I do not currently have a script for a CPAP, and there is another issue. I was diagnosed a few years ago with high functioning autism aka Asperger’s syndrome. One of my consequences of being on the autistic spectrum is I have hypersensitivity to physical contact and stimulation, making it difficult to tolerate items in physical contact. For example, I find it very difficult to wear eyeglasses, belts or shoes for any significant period of time. The chances are high that I would not be able to adapt to a CPAP device. Also may be difficult to tolerate oral device that also increases risk of TMJ pain recurrence. So I will only try these interventions if unsuccessful doing every other remedial action first. My Epworth Sleepiness Scale test was a 2, and as I am feeling well rested almost all days, I am estimating I am not now at high risk of health consequences in the short term at my current degree of apnea. As I am in the process of a successful slow long term weight loss lifestyle, I am inclined to wait to see how my steady weight loss improves the apnea.
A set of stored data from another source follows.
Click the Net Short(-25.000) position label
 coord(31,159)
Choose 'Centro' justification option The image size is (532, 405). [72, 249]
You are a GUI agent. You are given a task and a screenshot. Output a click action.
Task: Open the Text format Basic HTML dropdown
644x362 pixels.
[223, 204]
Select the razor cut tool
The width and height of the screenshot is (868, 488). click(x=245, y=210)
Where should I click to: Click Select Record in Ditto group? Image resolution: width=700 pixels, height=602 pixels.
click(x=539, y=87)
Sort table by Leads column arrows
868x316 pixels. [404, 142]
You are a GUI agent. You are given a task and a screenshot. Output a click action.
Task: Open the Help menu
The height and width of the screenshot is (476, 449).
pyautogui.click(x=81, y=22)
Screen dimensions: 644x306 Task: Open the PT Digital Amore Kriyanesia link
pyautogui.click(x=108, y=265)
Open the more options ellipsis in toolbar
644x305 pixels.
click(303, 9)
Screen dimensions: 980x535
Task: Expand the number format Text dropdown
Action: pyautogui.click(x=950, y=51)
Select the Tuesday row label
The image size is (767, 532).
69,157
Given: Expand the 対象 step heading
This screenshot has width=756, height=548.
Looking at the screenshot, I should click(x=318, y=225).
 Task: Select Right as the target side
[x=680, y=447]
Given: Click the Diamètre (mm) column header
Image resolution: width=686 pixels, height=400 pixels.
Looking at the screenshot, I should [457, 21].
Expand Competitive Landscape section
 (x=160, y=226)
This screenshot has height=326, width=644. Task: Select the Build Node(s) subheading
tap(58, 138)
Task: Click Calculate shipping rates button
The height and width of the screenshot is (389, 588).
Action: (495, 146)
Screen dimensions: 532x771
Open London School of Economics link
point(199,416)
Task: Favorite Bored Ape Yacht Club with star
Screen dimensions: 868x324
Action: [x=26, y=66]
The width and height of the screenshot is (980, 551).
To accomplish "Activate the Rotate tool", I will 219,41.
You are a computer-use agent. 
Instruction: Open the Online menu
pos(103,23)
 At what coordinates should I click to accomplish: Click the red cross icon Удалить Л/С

In the short term will continue to work on gathering more actionable data. As I have impaired lung function as a separate issue for which an oximeter is essential, I will upgrade my current oximeter to a data gathering CMS-50E with the dedicated "CMS-50E Remote Sensor". a 5 foot extension to a more comfortable attachment clip that will make it much easier to avoid falloffs. Google 'CMS-50E Remote Sensor' and you will find the only medical supply house with this remote sensor. I will buy the actual oximeter from another vendor for much less than this vendor. This way I can review the night's data for any oxygen desaturation events and correlate the timing to the video/audio record that I will make. I will place the face of the remotely positioned CMS-50E display where it will be picked up by the camcorder that will capture body position and movements. A remote microphone will placed where hopefully all breathing will be audibly recorded.

My younger brother could not tolerate any CPAP device in years of trying, and says he makes do with positional treatment keeping off his back. However I suspect his heart attack this year at age 59 and at low ideal weight has something to do with his sleep apnea not being sufficiently treated.

I will have data results in a couple of weeks.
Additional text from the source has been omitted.